Best practices for migrating from BigQuery to ClickHouse Cloud

This document describes best practices for migrating from BigQuery to ClickHouse.

Pre-requisites

You should already be familiar with the ClickHouse core and data modeling concepts explored in:

Choosing a primary key

As in BigQuery, ClickHouse doesn't enforce uniqueness for a table's primary key column values.

Similar to clustering in BigQuery, a ClickHouse table's data is stored on disk ordered by the primary key columns. This sort order is utilized by the query optimizer to prevent resorting, minimize memory usage for joins, and enable short-circuiting for limit clauses. In contrast to BigQuery, ClickHouse automatically creates a (sparse) primary index based on the primary key column values. This index is used to speed up all queries that contain filters on the primary key columns. Specifically:

Memory and disk efficiency are paramount to the scale at which ClickHouse is often used. Data is written to ClickHouse tables in chunks known as parts, with rules applied for merging the parts in the background. In ClickHouse, each part has its own primary index. When parts are merged, then the merged part's primary indexes are also merged. Not that these indexes aren't built for each row. Instead, the primary index for a part has one index entry per group of rows - this technique is called sparse indexing.
Sparse indexing is possible because ClickHouse stores the rows for a part on disk ordered by a specified key. Instead of directly locating single rows (like a B-Tree-based index), the sparse primary index allows it to quickly (via a binary search over index entries) identify groups of rows that could possibly match the query. The located groups of potentially matching rows are then, in parallel, streamed into the ClickHouse engine to find the matches. This index design allows for the primary index to be small (it completely fits into the main memory) while still significantly speeding up query execution times, especially for range queries that are typical in data analytics use cases. For more details, we recommend this in-depth guide.

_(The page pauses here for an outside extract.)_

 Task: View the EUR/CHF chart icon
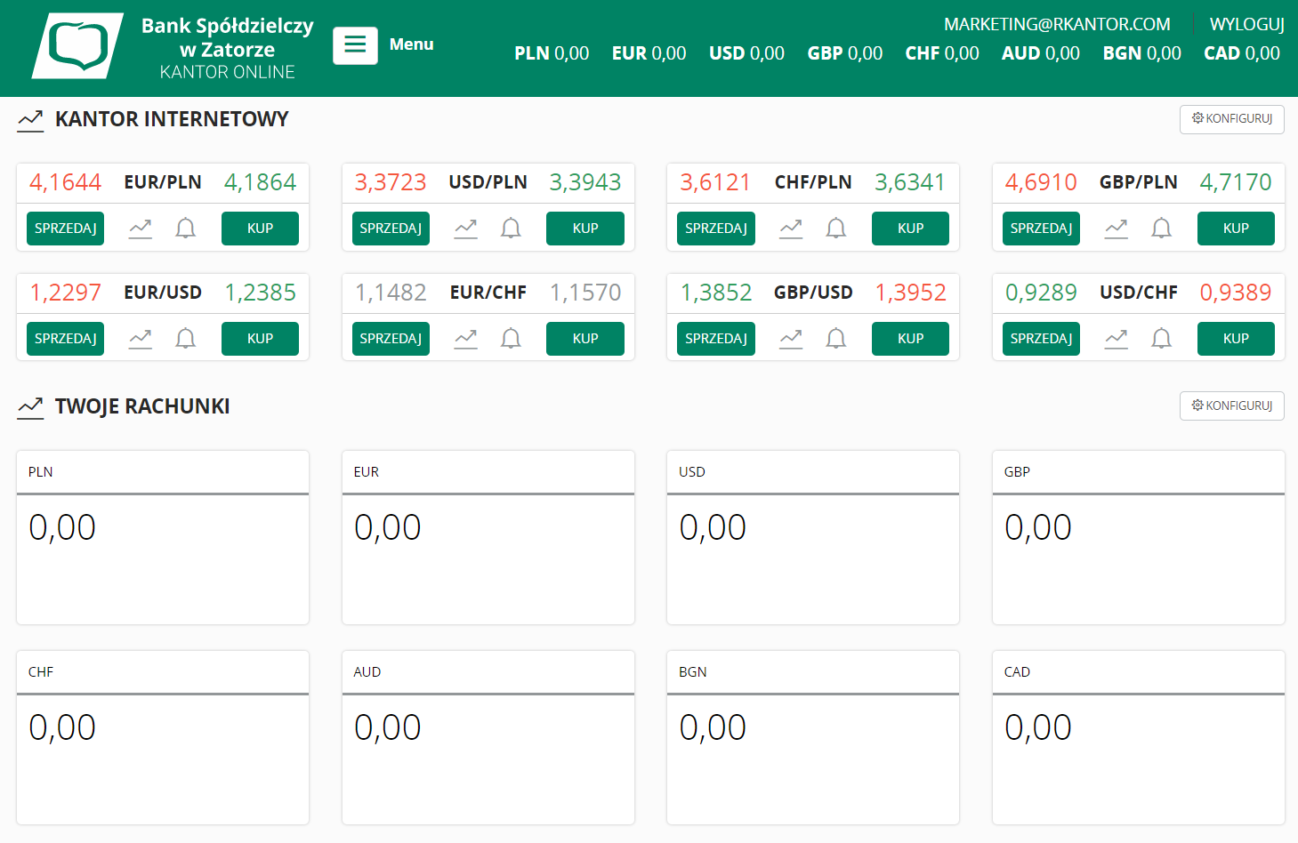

The selected primary key in ClickHouse will determine not only the index but also the order in which data is written on disk. Because of this, it can dramatically impact compression levels, which can, in turn, affect query performance. An ordering key that causes the values of most columns to be written in a contiguous order will allow the selected compression algorithm (and codecs) to compress the data more effectively.

All columns in a table will be sorted based on the value of the specified ordering key, regardless of whether they're included in the key itself. For instance, if CreationDate is used as the key, the order of values in all other columns will correspond to the order of values in the CreationDate column. Multiple ordering keys can be specified - this will order with the same semantics as an ORDER BY clause in a SELECT query.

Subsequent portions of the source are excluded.